On 23 May 2024, Ariel Aloni, grandson of the Bauhaus Master Gunta Stölzl (1897–1983), donated the Yael Aloni Collection to the Bauhaus Dessau Foundation. Among other works the collection includes 35 works by Gunta Stölzl, but also 3 works of Bella Broner, which are the first artworks of her in the collection of the Bauhaus Dessau Foundation.
Yael Aloni, the mother of Ariel Aloni – who lives in New York – had preserved the works of her mother Gunta Stölzl for forty years – she will now be honoured through the name of the collection. Gunta Stölzl is renowned most of all through her work as a weaver and textile designer, but she also directed her artistic talent and skills into painting. Gunta Stölzl produced many of these sheets between 1915 and 1919, others on journeys in her years at the Bauhaus Dessau from 1926 to 1931, a few later. The works mainly show landscapes, urban views and country scenes. Three drawings by Bella Broner, one of Gunta Stölzl’s students at the Bauhaus Dessau, complete the full total of 38 works in the collection.
The Ariel Alonis Bequest opens up a new and profound insight into Gunta Stölzl’s artistic development. It testifies to her understanding of the effect of colour, of visual imagery and of the language of forms, which is already germinating in these early works and which she transferred with masterly skill into abstract forms in her artistic textiles produced at the Bauhaus Dessau. The extraordinarily high quality of her textile art has never ceased to astonish, down to the present day. The early linocuts from her time at the Munich Kunstgewerbeschule (School of the Applied Arts) already demonstrate Stölzl’s craftsmanship in combination with creative visual imagery. This generous bequest of the early works is of inestimable value for the Bauhaus Dessau Foundation and the research on Gunta Stölzl and on the Bauhaus.

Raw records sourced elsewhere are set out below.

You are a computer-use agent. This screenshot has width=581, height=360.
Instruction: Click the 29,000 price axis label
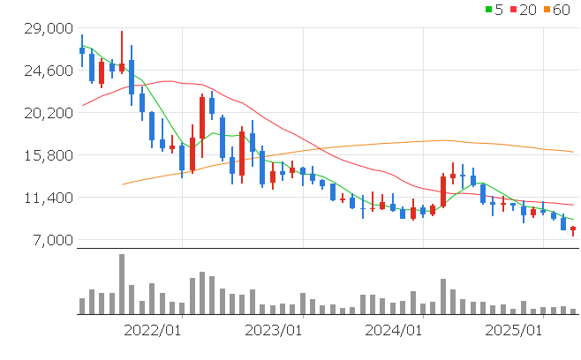point(47,28)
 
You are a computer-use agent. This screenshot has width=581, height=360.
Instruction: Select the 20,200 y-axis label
point(47,113)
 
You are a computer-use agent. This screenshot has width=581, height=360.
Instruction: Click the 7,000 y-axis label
point(50,240)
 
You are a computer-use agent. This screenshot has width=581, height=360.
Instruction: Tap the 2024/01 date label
point(392,330)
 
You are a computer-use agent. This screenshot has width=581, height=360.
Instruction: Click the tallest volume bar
point(122,284)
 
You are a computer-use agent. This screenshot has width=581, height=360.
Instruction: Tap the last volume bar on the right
point(573,311)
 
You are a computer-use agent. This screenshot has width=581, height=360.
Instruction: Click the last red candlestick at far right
point(573,229)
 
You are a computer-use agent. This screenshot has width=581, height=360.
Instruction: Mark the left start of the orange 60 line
point(122,184)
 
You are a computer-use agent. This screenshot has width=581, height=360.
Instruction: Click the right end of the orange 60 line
point(574,152)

Gunta Stölzl was born in Munich in 1897. She studied at the Kunstgewerbeschule (School of Applied Arts) in the city, during the First World War she served as a Rotkreuzschwester (Red Cross nurse) in 1919 she enrolled at the Bauhaus in Weimar, where she produced her first textiles. Her lessons with Paul Klee and Wassily Kandinksy had a great influence on her artistic development. Her extraordinary craftsmanship at the loom and her talent for communication and teaching led to the senior post as Werkmeisterin (Master of Works), in the textile workshop after the relocation of the Bauhaus to Dessau she also developed new curricula . Gunta Stölzl subsequently took over the overall direction of the textile workshop and. In 1927 she was honoured as the only woman to bear the title “Meister” (Master). She married the Bauhaus architect Aryeh Sharon (in 1929); they had a daughter, Yael. In 1931, political and personal intrigues led to Stölzl’s dismissal from the Bauhaus. She emigrated to Switzerland in the same year and founded her own textile enterprise there. Sharon had also been forced to emigrate and had gone to Palestine. The marriage was divorced in 1936. In 1942 Stölzl married again. Despite all personal and economic difficulties she continued to design and develop innovative textiles, but also wove artistic tapestries. In 1937 Gunta Stölzl received an award at the Paris World Exposition. In the late 1950s, the MoMA in New York included one of her wall hangings into its collection. Then, in the late 1960s, the Victoria and Albert Museum in London acquired numerous textiles by Stölzl. She was furthermore represented in many exhibitions, but was also successful economically with her hand-weaving enterprise. Until her death in 1983 she engaged in further work and study in textiles and produced innovative works on the highest possible level of craftsmanship.